Abstract:
Objectives This study aims to apply a variety of machine learning algorithms to build a risk prediction model for knee valgus and varus in school-aged children and adolescents. By comparing and selecting the optimal model, it aims to provide a scientific explanation to contribute to the exploration and development of intelligent models for assessing and predicting children and adolescents' posture health.
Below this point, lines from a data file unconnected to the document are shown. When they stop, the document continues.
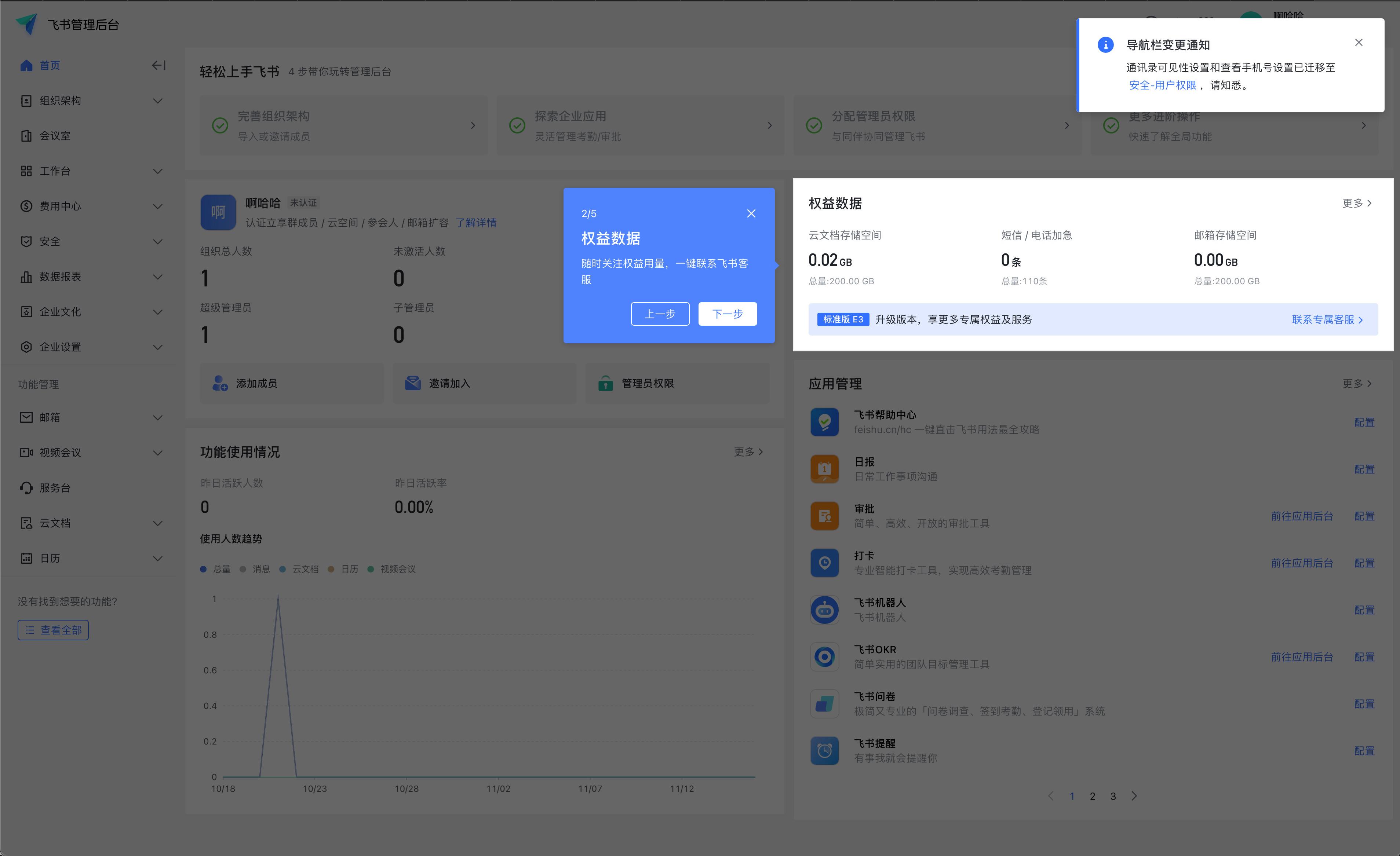
Task: Expand the 费用中心 sidebar section
Action: (x=158, y=206)
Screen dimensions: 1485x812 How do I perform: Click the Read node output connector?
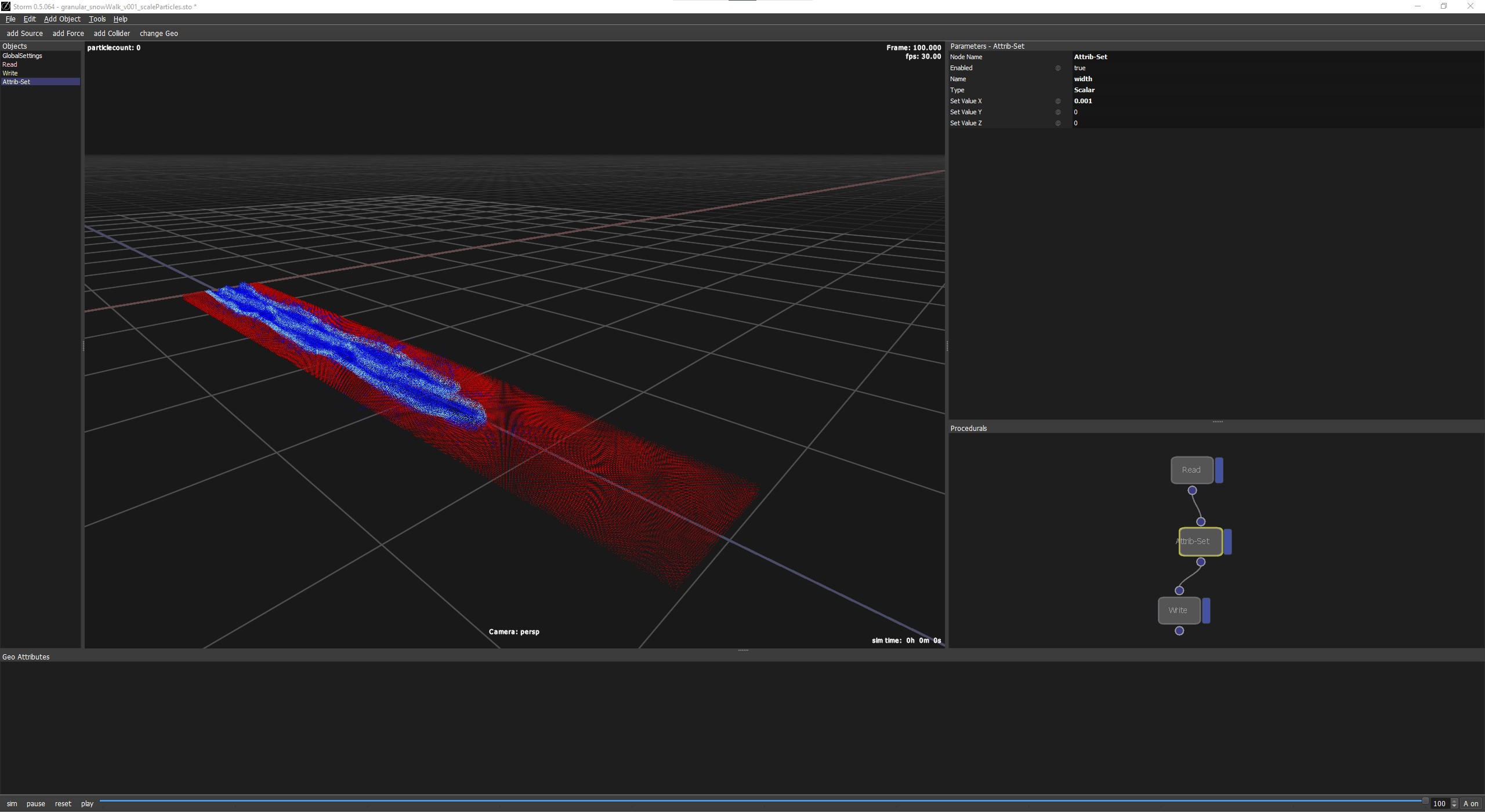1192,491

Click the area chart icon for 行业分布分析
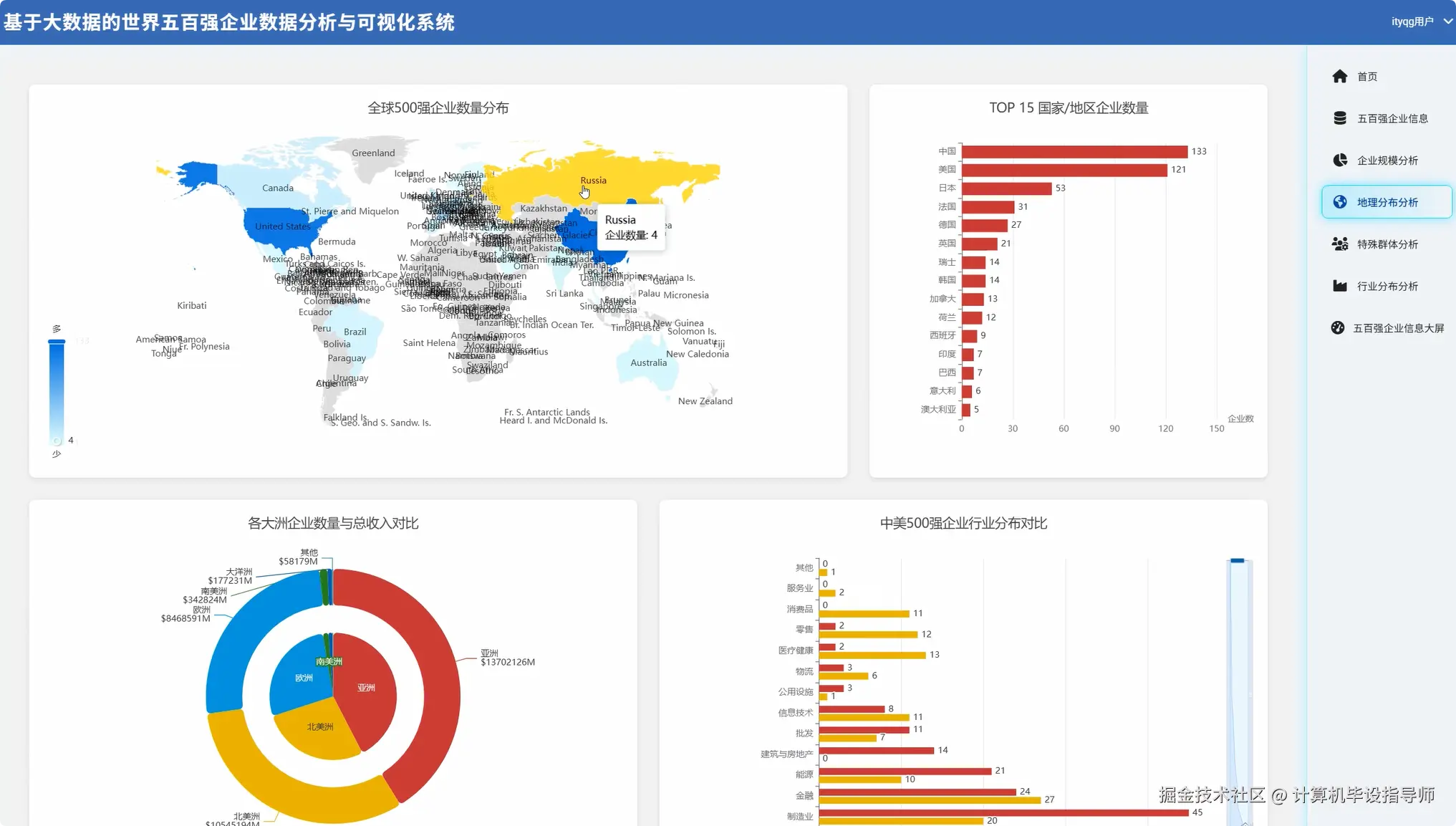(1339, 286)
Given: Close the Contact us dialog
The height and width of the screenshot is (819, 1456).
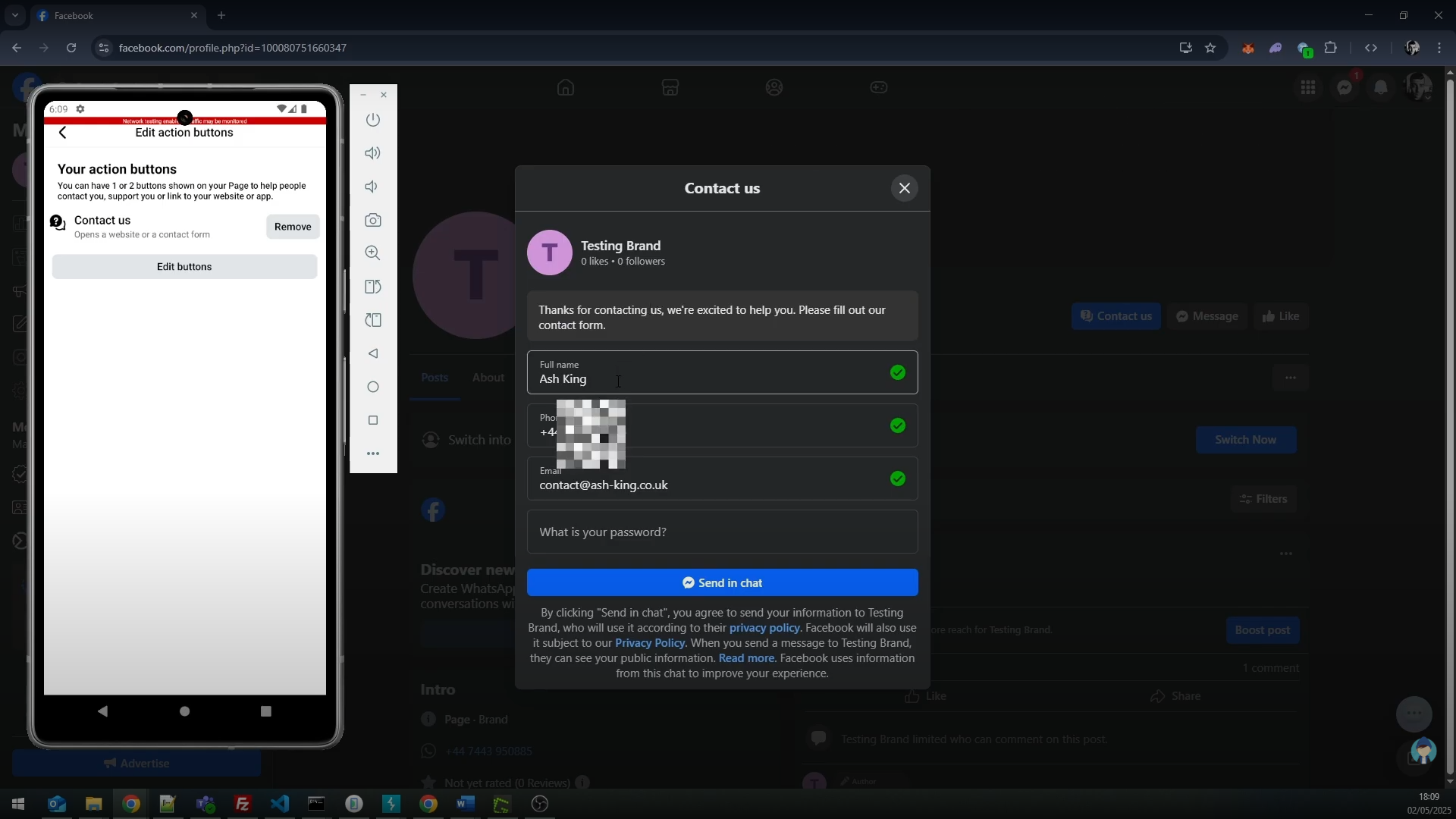Looking at the screenshot, I should pos(904,188).
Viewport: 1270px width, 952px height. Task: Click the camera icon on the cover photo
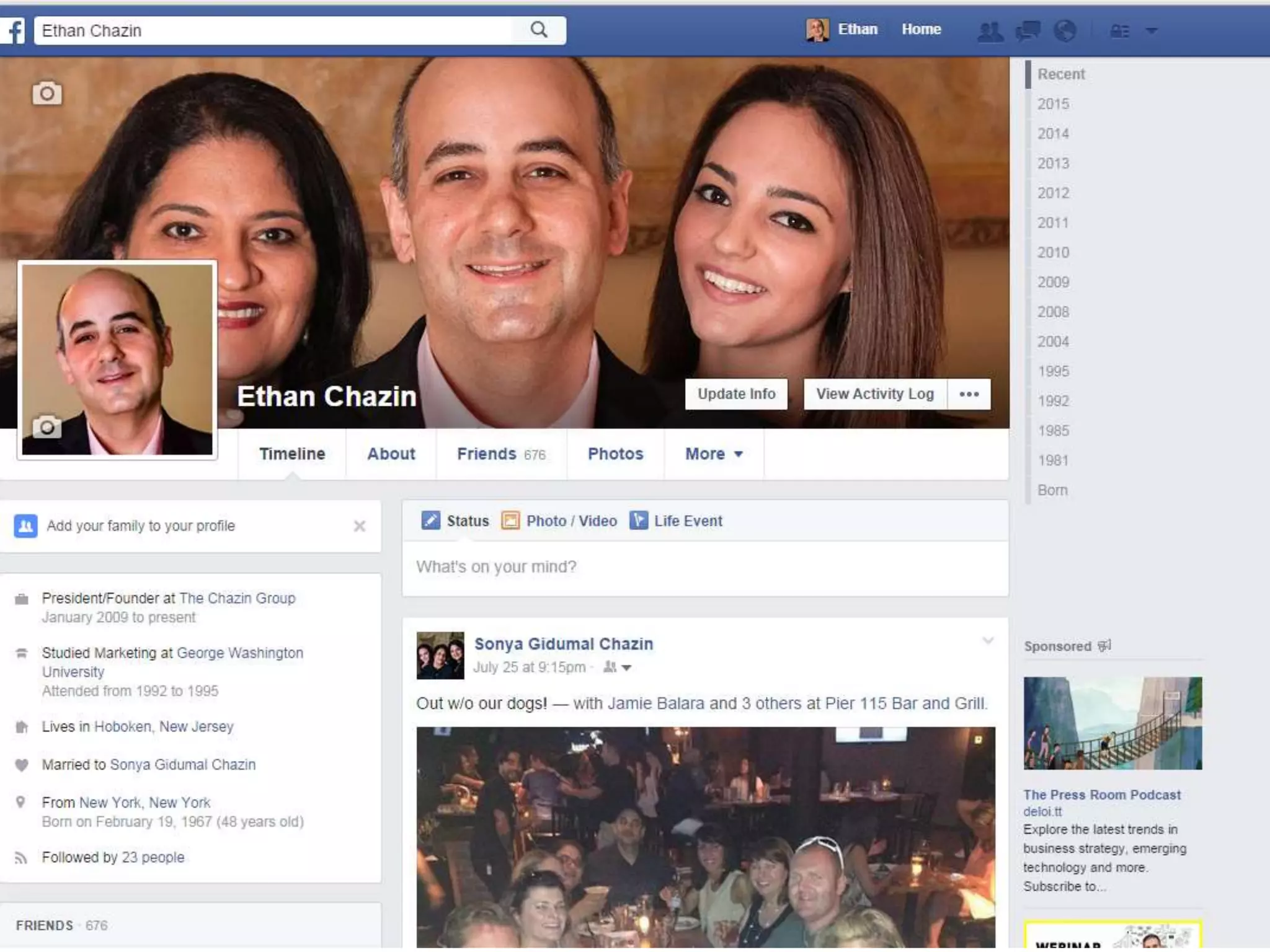[47, 93]
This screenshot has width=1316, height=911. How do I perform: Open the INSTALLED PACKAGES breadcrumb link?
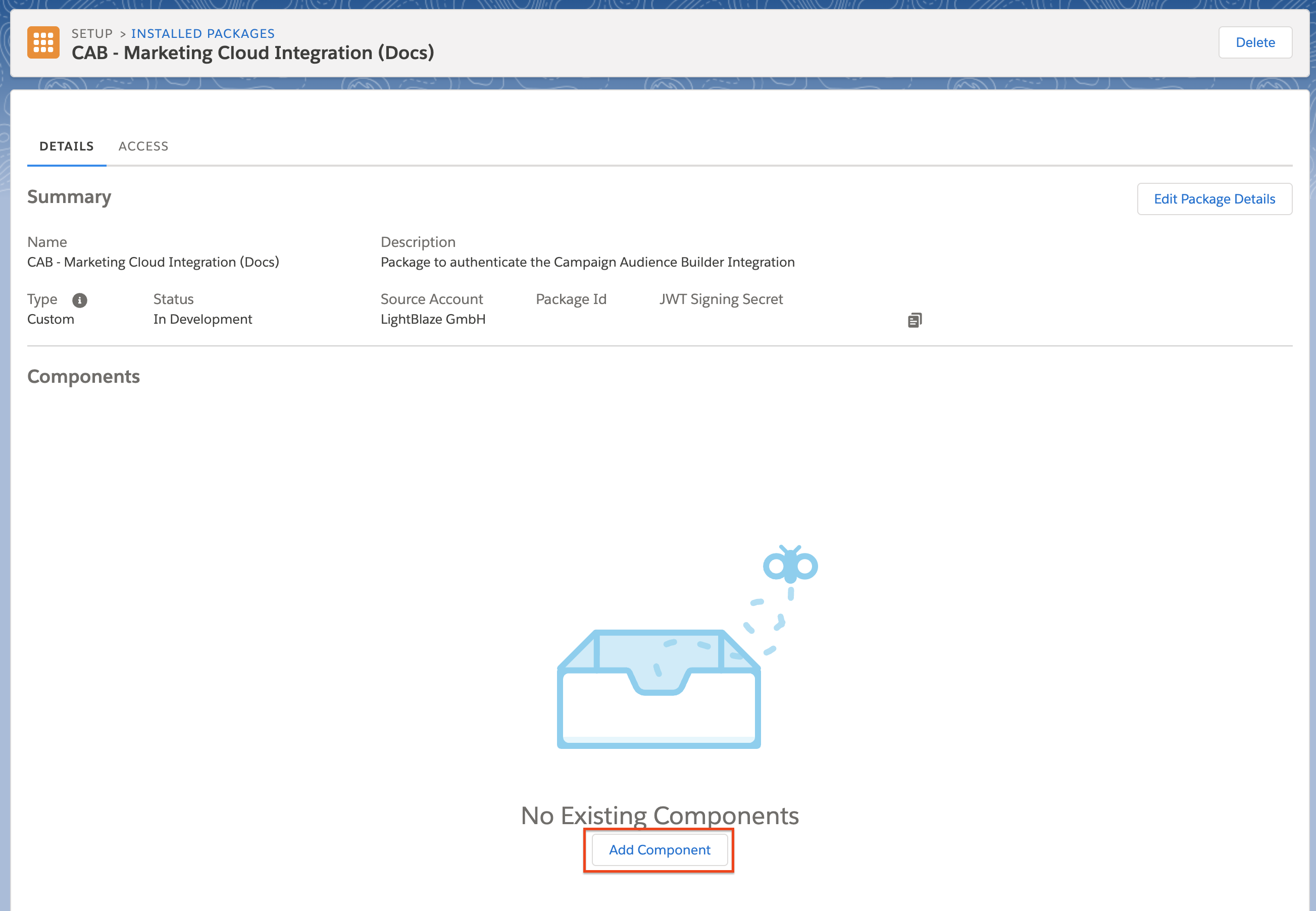pos(203,34)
Methods 514 primary school students from major cities in Zhejiang Province were selected for the study. Comprehensive data, including demographics, anthropometrics, body composition, posture, and both static and dynamic plantar pressure distribution, were collected. The sample was divided into a training set (n = 360) and a validation set (n = 154) using simple random sampling in a 7∶3 ratio. 6 machine learning algorithms were employed to construct predictive models for knee valgus and varus: K-Nearest Neighbors (KNN), Light Gradient Boosting Machine (LGBM), Extreme Gradient Boosting (XGBoost), Random Forest (RF), Multiple Logistic Regression (LM), and Support Vector Machine (SVM). The predictive performance of each model was evaluated using the Receiver Operating Characteristic (ROC) curve, and the Shapley Additive Explanations (SHAP) algorithm was utilized to assess the influence of various data dimensions on the model outputs.
Results The study identified 190 cases of knee valgus and 80 cases of knee varus among the subjects. The XGBoost model demonstrated the highest area under the ROC curve (AUC) at 0.738, indicating the superior predictive performance for knee valgus. Conversely, the RF model achieved the highest AUC at 0.824 for knee varus, marking it as the best predictive model. The SHAP analysis revealed that the key features influencing the XGBoost model's predictions for knee valgus were age, leg length difference, and ear-shoulder distance, while for the RF model's predictions of knee varus, the most significant factors were knee extension angle, leg length difference, ear-shoulder distance, dynamic plantar arch index, arch status deformation, and age.
Conclusion The model demonstrated certain superior predictive performances, validating that the findings can guide the construction of early intervention tools for managing children and adolescents' postural health.